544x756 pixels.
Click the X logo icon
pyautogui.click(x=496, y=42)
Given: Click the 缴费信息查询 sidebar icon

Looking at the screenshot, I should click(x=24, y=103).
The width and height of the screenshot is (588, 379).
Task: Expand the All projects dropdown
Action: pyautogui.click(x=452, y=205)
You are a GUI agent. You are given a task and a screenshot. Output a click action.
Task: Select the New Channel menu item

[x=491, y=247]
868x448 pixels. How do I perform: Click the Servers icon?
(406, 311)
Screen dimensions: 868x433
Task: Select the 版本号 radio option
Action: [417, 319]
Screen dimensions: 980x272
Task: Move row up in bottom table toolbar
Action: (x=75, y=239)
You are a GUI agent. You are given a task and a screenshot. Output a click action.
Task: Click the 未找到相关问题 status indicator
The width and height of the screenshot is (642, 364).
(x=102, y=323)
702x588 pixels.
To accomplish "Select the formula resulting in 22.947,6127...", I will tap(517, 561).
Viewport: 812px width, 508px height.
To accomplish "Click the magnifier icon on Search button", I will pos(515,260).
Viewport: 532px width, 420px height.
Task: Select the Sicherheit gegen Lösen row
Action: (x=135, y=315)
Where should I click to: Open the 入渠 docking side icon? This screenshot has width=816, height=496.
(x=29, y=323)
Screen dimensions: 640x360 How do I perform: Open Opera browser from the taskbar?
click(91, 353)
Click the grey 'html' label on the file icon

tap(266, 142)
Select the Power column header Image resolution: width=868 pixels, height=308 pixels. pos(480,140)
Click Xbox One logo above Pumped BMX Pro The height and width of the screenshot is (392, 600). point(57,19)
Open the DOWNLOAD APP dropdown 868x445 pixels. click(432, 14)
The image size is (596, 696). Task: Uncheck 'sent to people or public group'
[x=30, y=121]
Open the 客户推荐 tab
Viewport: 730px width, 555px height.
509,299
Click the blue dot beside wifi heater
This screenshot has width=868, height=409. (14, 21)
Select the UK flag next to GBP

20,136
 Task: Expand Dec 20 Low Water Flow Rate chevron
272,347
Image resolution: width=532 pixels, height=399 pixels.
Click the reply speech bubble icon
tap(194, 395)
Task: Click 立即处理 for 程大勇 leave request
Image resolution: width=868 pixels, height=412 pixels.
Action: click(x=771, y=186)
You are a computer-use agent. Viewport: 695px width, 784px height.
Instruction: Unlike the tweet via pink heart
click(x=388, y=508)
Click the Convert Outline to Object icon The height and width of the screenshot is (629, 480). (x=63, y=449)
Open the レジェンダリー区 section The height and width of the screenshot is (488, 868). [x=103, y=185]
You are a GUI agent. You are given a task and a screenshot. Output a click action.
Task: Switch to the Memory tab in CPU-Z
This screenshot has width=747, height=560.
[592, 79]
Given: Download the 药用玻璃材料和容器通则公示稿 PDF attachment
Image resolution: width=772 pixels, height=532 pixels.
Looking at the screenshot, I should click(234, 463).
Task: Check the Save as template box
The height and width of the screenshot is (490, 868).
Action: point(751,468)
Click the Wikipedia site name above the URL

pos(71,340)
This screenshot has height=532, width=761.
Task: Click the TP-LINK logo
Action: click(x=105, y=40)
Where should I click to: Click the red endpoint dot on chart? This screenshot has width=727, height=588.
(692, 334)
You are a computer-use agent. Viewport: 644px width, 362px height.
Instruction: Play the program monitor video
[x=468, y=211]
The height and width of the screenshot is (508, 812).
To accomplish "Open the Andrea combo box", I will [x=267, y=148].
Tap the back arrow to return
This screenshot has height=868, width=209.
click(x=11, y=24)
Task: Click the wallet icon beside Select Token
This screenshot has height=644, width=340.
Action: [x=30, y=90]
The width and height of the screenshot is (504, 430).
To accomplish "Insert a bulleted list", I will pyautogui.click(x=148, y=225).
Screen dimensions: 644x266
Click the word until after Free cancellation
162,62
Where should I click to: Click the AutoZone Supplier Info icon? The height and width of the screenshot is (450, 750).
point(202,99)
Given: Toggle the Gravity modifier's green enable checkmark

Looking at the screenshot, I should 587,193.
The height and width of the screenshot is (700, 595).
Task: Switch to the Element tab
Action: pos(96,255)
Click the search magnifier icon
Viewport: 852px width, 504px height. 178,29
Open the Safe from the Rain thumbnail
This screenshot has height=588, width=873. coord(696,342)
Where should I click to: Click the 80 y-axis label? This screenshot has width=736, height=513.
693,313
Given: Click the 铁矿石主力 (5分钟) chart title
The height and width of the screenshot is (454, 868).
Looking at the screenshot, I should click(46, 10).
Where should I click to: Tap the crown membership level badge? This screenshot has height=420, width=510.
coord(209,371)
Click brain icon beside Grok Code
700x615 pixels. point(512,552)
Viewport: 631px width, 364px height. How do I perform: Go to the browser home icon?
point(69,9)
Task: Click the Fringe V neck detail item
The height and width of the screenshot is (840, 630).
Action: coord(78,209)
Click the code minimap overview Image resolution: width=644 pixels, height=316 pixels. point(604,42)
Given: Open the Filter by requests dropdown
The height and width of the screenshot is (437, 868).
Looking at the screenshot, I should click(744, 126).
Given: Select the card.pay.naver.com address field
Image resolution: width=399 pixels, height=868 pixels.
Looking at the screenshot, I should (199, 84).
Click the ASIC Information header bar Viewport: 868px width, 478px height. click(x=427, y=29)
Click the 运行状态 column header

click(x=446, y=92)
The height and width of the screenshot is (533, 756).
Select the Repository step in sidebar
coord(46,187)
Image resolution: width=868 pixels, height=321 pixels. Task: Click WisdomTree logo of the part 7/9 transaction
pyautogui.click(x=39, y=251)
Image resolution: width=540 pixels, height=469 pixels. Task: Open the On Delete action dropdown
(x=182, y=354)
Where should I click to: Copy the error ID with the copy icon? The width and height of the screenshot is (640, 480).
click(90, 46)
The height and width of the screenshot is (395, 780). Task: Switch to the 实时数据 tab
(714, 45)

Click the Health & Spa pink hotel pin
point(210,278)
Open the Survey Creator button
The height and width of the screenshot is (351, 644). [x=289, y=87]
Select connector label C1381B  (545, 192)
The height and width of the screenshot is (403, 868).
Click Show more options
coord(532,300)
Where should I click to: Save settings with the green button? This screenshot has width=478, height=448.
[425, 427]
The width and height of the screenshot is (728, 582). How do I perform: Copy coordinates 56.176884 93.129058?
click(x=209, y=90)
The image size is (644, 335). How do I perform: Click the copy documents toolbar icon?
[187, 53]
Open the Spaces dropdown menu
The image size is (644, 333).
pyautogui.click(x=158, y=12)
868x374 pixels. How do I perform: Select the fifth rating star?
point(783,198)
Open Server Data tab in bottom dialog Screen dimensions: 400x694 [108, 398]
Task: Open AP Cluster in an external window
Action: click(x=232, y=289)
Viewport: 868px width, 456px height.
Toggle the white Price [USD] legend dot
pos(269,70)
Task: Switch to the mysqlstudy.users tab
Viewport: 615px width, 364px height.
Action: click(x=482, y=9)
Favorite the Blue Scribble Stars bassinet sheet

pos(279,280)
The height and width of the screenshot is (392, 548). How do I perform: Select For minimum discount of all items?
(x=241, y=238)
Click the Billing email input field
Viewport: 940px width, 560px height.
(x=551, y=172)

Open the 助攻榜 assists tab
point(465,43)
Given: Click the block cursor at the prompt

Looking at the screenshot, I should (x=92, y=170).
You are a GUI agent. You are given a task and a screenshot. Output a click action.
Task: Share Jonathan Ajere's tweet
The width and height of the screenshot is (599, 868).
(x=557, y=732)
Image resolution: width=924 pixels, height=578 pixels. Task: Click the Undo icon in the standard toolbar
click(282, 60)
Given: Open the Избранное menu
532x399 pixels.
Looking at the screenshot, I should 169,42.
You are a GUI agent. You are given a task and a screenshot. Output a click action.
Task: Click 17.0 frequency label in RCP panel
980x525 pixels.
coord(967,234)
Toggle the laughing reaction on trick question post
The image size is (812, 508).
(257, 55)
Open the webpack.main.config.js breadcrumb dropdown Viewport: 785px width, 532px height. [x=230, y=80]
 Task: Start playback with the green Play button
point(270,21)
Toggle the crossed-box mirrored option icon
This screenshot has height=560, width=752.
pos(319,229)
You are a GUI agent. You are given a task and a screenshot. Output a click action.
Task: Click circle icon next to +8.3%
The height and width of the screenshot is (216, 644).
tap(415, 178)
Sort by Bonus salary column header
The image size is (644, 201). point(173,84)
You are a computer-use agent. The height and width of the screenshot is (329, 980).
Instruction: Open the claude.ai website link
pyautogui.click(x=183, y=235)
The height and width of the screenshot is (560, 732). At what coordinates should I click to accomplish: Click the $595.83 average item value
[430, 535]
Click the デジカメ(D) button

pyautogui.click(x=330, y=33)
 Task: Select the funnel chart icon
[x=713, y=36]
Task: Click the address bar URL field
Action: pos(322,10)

__________________________________________________

The records above should be printed exactly, please, from the first line through the line containing "Select the Power", with both ends kept and nothing past it.

▶ **Response to the exercise**
544x756 pixels.
Click the X logo icon
pyautogui.click(x=496, y=42)
Given: Click the 缴费信息查询 sidebar icon

Looking at the screenshot, I should click(x=24, y=103).
The width and height of the screenshot is (588, 379).
Task: Expand the All projects dropdown
Action: pyautogui.click(x=452, y=205)
You are a GUI agent. You are given a task and a screenshot. Output a click action.
Task: Select the New Channel menu item

[x=491, y=247]
868x448 pixels. How do I perform: Click the Servers icon?
(406, 311)
Screen dimensions: 868x433
Task: Select the 版本号 radio option
Action: [417, 319]
Screen dimensions: 980x272
Task: Move row up in bottom table toolbar
Action: (x=75, y=239)
You are a GUI agent. You are given a task and a screenshot. Output a click action.
Task: Click the 未找到相关问题 status indicator
The width and height of the screenshot is (642, 364).
(x=102, y=323)
702x588 pixels.
To accomplish "Select the formula resulting in 22.947,6127...", I will tap(517, 561).
Viewport: 812px width, 508px height.
To accomplish "Click the magnifier icon on Search button", I will pos(515,260).
Viewport: 532px width, 420px height.
Task: Select the Sicherheit gegen Lösen row
Action: (x=135, y=315)
Where should I click to: Open the 入渠 docking side icon? This screenshot has width=816, height=496.
(x=29, y=323)
Screen dimensions: 640x360 How do I perform: Open Opera browser from the taskbar?
click(91, 353)
Click the grey 'html' label on the file icon

tap(266, 142)
Select the Power column header Image resolution: width=868 pixels, height=308 pixels. pos(480,140)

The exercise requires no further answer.